Nick C. answered • 10/24/22
7-Years experienced tutor. Worked at the world's largest HF. 770 GMAT.
So, assuming you are talking about a candidate for office based on the wording of the question, we may apply our knowledge from a Bernoulli distribution. In a Bernoulli, we know that:
:
CI = sample probability ± MOE
MOE = Critical Value × sqrt (sample probability × (1-sample probability) / n)
We know that this critical value is 1.645 and that MOE ≤ .02. Let's plug those in:
.02 ≥ 1.645 × sqrt (sample probability × (1-sample probability) / n)

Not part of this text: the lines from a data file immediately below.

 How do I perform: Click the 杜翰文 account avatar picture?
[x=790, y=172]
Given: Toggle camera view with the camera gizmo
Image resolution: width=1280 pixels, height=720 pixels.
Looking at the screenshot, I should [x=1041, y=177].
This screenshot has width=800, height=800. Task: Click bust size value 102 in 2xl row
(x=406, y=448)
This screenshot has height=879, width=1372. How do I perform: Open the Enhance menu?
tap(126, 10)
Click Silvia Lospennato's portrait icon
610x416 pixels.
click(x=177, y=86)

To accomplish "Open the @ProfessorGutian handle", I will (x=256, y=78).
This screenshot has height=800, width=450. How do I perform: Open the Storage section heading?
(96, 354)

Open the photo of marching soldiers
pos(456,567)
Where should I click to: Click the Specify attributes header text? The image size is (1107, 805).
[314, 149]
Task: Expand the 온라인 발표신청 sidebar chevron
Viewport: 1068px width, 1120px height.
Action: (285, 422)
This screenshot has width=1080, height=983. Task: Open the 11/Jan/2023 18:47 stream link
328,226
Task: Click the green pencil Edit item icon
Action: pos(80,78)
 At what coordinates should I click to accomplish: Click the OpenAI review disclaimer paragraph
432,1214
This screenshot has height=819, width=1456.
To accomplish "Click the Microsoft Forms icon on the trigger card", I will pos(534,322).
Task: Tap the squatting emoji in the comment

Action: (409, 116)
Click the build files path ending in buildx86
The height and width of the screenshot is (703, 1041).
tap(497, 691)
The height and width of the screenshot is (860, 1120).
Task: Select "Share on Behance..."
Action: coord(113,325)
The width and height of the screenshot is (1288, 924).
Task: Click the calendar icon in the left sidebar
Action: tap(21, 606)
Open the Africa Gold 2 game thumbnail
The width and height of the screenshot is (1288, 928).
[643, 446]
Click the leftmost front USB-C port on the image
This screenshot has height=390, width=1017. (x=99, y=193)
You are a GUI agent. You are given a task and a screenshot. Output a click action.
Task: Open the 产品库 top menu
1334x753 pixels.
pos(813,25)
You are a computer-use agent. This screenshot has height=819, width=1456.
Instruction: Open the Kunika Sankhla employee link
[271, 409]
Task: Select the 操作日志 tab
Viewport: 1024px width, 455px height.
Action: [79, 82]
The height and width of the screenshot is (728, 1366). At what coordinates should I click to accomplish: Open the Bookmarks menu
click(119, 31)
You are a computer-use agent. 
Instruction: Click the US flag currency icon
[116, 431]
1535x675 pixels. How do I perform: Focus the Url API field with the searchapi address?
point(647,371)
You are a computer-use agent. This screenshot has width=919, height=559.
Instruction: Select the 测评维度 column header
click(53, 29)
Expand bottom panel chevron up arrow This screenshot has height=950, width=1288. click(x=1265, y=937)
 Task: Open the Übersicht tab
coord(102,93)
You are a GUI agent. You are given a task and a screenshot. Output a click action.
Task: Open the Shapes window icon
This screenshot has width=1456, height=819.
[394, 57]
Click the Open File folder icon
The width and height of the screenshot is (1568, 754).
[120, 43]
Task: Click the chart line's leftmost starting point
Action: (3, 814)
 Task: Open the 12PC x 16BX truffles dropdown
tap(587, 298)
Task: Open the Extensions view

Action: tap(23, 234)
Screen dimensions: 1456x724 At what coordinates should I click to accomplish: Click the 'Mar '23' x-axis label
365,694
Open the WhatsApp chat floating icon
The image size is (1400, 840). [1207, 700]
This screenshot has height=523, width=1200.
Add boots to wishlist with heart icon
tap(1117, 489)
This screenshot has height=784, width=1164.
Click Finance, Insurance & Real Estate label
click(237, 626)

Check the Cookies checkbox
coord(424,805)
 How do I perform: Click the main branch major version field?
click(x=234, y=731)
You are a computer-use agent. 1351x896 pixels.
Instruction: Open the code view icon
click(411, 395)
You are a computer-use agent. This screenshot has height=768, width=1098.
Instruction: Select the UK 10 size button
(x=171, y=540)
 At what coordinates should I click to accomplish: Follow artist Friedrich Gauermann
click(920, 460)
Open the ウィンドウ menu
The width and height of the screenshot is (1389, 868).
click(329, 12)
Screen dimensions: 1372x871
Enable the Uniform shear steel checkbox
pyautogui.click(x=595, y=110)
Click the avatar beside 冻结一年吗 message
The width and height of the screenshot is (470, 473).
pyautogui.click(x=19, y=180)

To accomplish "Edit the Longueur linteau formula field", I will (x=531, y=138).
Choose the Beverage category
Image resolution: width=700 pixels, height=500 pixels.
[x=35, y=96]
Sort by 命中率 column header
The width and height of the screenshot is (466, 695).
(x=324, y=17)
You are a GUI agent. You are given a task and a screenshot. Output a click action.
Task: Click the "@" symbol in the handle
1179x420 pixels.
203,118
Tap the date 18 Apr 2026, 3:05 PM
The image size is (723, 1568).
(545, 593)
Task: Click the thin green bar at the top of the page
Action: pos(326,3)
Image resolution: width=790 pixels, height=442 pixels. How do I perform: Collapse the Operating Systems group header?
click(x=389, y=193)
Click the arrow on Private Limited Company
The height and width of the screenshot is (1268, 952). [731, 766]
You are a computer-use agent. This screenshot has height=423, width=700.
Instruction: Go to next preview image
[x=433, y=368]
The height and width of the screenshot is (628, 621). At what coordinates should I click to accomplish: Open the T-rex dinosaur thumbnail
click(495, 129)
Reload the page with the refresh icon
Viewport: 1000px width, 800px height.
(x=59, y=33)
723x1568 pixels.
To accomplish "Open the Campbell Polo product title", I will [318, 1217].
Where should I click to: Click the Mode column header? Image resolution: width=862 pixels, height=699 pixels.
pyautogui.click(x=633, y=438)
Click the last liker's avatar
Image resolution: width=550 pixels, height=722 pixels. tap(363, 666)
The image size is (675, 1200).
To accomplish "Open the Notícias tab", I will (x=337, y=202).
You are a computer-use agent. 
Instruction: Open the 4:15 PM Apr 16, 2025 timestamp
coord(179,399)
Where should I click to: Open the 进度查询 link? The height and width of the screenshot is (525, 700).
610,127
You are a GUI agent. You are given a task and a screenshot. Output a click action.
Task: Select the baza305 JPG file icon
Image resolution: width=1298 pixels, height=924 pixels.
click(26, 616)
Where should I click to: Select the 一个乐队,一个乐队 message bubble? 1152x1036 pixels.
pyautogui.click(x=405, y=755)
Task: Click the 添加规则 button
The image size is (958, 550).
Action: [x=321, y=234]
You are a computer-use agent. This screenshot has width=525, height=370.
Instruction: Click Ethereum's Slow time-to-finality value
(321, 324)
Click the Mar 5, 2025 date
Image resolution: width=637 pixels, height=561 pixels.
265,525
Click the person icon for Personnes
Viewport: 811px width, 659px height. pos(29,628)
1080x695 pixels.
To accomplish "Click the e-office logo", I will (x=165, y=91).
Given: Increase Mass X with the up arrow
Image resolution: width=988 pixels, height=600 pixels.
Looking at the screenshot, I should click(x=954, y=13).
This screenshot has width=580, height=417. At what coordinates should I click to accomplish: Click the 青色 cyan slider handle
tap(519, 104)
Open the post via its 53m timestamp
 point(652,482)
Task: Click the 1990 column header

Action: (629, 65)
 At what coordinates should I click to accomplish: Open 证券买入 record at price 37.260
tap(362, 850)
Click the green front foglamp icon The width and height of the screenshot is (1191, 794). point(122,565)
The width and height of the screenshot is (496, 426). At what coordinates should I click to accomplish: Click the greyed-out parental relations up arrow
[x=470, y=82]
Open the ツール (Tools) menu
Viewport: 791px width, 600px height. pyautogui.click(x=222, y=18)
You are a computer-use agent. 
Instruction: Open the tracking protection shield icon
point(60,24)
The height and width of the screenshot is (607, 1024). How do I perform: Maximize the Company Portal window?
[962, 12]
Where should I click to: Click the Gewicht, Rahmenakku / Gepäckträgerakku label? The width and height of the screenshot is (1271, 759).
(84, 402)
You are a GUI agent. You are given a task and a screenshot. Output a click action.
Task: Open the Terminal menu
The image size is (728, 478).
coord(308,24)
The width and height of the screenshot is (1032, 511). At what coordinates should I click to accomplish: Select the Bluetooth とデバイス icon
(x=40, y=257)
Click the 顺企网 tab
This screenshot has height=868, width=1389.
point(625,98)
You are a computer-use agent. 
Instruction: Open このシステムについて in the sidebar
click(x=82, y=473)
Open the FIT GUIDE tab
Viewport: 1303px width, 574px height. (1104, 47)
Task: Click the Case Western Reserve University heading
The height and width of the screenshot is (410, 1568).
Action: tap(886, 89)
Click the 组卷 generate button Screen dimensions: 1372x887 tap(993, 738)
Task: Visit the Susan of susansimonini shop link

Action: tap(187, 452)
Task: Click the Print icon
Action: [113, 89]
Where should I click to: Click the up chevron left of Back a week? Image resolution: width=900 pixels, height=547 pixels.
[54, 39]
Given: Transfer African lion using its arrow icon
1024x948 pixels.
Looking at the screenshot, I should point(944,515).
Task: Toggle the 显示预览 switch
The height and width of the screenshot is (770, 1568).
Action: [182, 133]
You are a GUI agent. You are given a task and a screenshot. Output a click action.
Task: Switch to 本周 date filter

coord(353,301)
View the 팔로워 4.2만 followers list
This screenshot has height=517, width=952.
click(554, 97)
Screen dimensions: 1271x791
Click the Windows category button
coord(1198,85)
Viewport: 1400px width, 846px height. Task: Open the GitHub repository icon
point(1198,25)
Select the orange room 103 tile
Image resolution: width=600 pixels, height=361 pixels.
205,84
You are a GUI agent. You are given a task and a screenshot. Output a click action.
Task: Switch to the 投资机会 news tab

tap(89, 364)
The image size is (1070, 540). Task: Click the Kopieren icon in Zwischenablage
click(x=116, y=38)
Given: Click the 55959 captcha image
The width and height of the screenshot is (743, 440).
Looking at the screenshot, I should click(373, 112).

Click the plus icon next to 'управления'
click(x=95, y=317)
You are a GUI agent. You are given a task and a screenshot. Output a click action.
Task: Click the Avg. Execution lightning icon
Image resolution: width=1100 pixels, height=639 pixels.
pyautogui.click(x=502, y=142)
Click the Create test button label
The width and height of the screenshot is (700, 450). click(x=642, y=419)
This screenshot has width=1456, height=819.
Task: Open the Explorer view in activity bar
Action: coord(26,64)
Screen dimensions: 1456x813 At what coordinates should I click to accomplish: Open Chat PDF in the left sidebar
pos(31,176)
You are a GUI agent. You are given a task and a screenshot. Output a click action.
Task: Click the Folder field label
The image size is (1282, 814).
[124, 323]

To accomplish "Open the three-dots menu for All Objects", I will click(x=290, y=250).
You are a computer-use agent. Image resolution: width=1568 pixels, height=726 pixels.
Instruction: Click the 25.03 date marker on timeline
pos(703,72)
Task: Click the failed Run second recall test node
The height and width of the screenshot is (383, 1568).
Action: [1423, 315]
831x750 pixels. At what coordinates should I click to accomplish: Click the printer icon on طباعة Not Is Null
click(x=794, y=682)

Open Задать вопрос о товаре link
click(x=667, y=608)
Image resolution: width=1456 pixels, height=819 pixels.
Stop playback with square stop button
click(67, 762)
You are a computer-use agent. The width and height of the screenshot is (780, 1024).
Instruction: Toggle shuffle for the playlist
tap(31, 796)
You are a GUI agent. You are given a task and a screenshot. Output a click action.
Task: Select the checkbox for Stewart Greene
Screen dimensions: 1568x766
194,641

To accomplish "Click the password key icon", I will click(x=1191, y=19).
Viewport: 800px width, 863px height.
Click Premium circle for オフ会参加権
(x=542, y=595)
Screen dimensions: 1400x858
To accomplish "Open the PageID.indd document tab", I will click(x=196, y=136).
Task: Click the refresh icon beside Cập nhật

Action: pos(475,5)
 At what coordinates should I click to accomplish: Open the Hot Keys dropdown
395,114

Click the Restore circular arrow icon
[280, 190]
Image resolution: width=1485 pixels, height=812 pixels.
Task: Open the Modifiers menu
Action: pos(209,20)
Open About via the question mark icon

sqrt (sample probability × (1-sample probability) / n) ≤ .02/1.645
We know that variance is maximized in a Bernoulli when it is at 50%. Thus, any other probabilities would lead to a smaller variance. So let's use 50% for a worst-case scenario:
sqrt (.5 × (.5) / n) ≤ .02/1.645
sqrt (.25 / n) ≤ .02/1.645
.25 / n ≤ (.02/1.645)^2
.25 / [(.02/1.645)^2] ≤ n
1691.265 ≤ n
Thus, there must be 1,692 people or more to ensure that there is a 2% margin of error in a 90% confidence interval.